The current study aimed to disentangle the relationship between maternal SDP and co-occurring risk factors (maternal criminal activity, drug problems, teen pregnancy, educational attainment, and cohabitation at childbirth) using a population-based sample of full- (n=206 313) and half-sister pairs (n=19 363) from Sweden. Logistic regression models estimated the strength of association between SDP and co-occurring risk factors. Bivariate behavioral genetic models estimated the degree to which associations between SDP and co-occurring risk factors are attributable to genetic and environmental factors.

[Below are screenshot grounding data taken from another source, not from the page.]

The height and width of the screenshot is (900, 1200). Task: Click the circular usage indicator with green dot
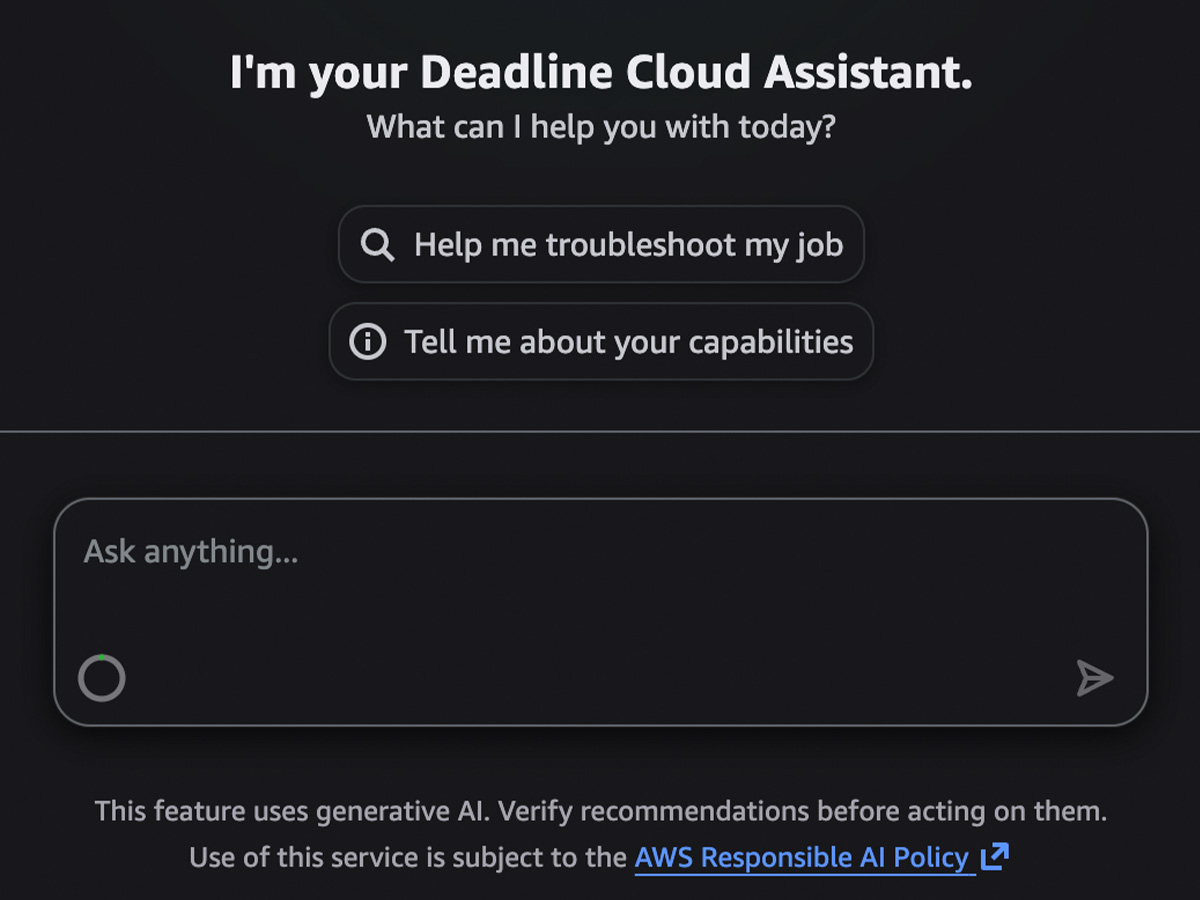click(101, 678)
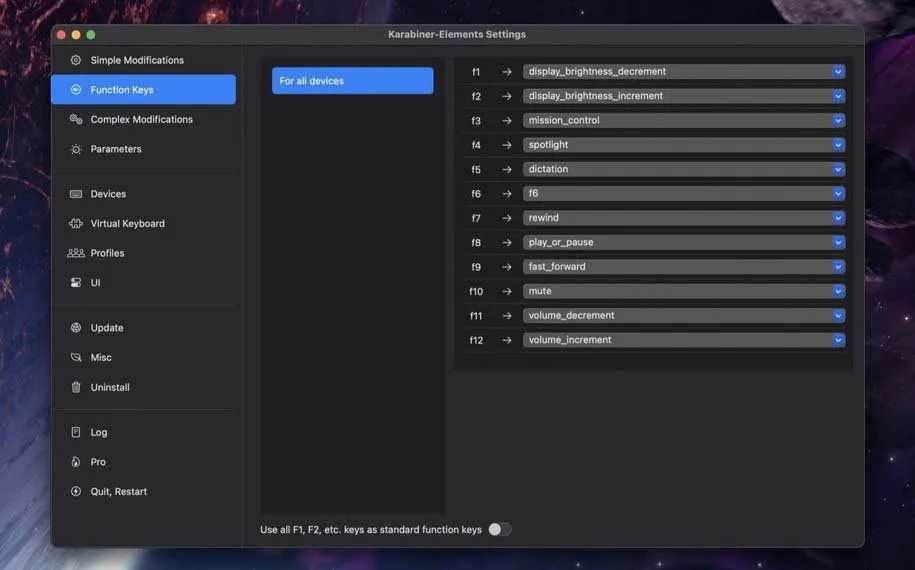915x570 pixels.
Task: Expand the f12 volume_increment dropdown
Action: (684, 340)
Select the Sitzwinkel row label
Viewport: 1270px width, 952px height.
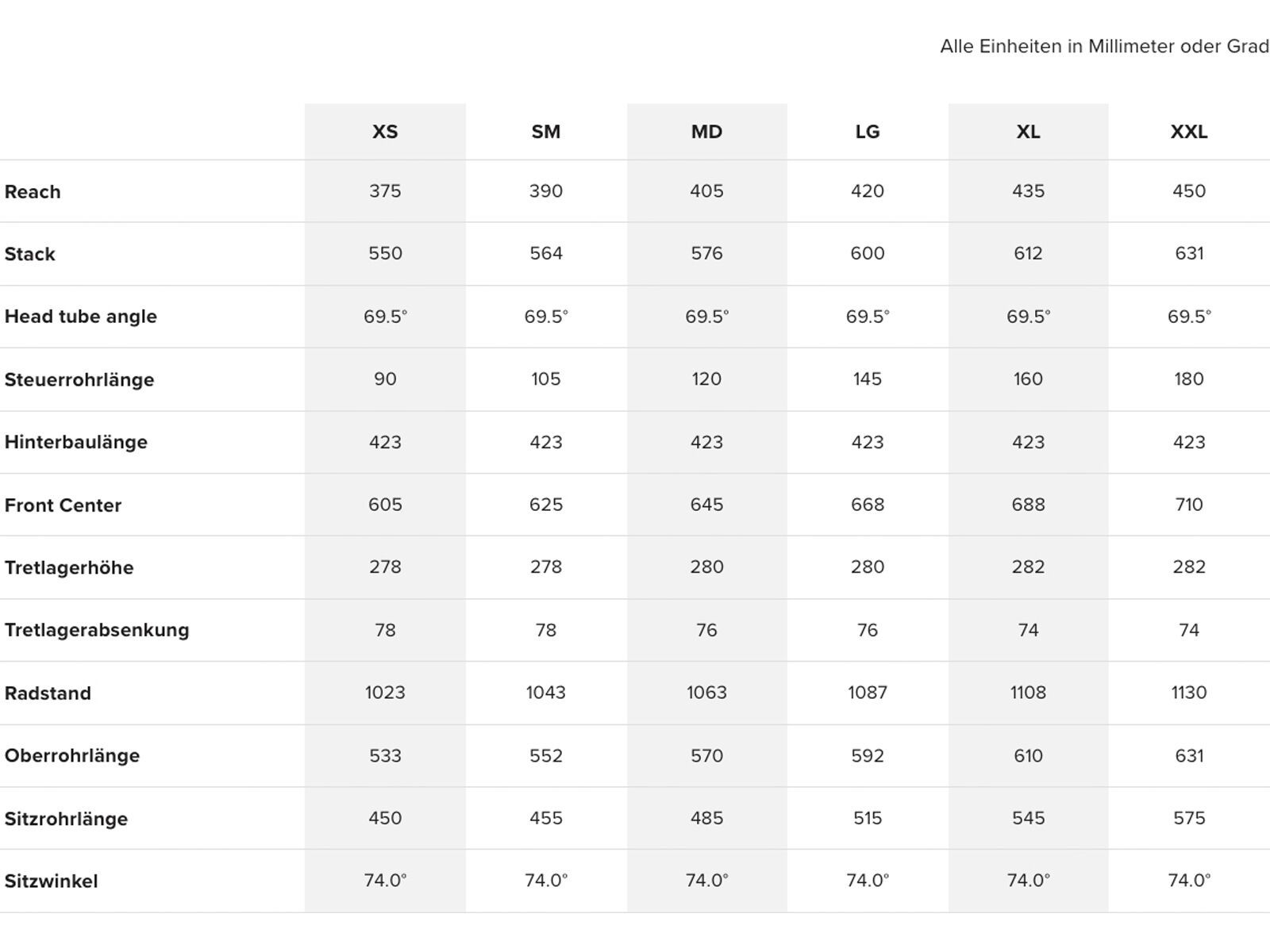coord(52,881)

Maternal SDP was associated with an increase in all co-occurring risk factors. Of the variance associated with SDP, 45% was attributed to genetic factors and 53% was attributed to unshared environmental factors. In bivariate models, genetic factors accounted for 21% (non-drug-, non-violence-related crimes) to 35% (drug-related crimes) of the covariance between SDP and co-occurring risk factors. Unshared environmental factors accounted for the remaining covariance.
The genetic factors that influence a woman's criminal behavior, substance abuse and her offspring's rearing environment all influence SDP. Therefore, the intergenerational transmission of genes conferring risk for antisocial behavior and substance misuse may influence the associations between maternal SDP and adverse offspring outcomes.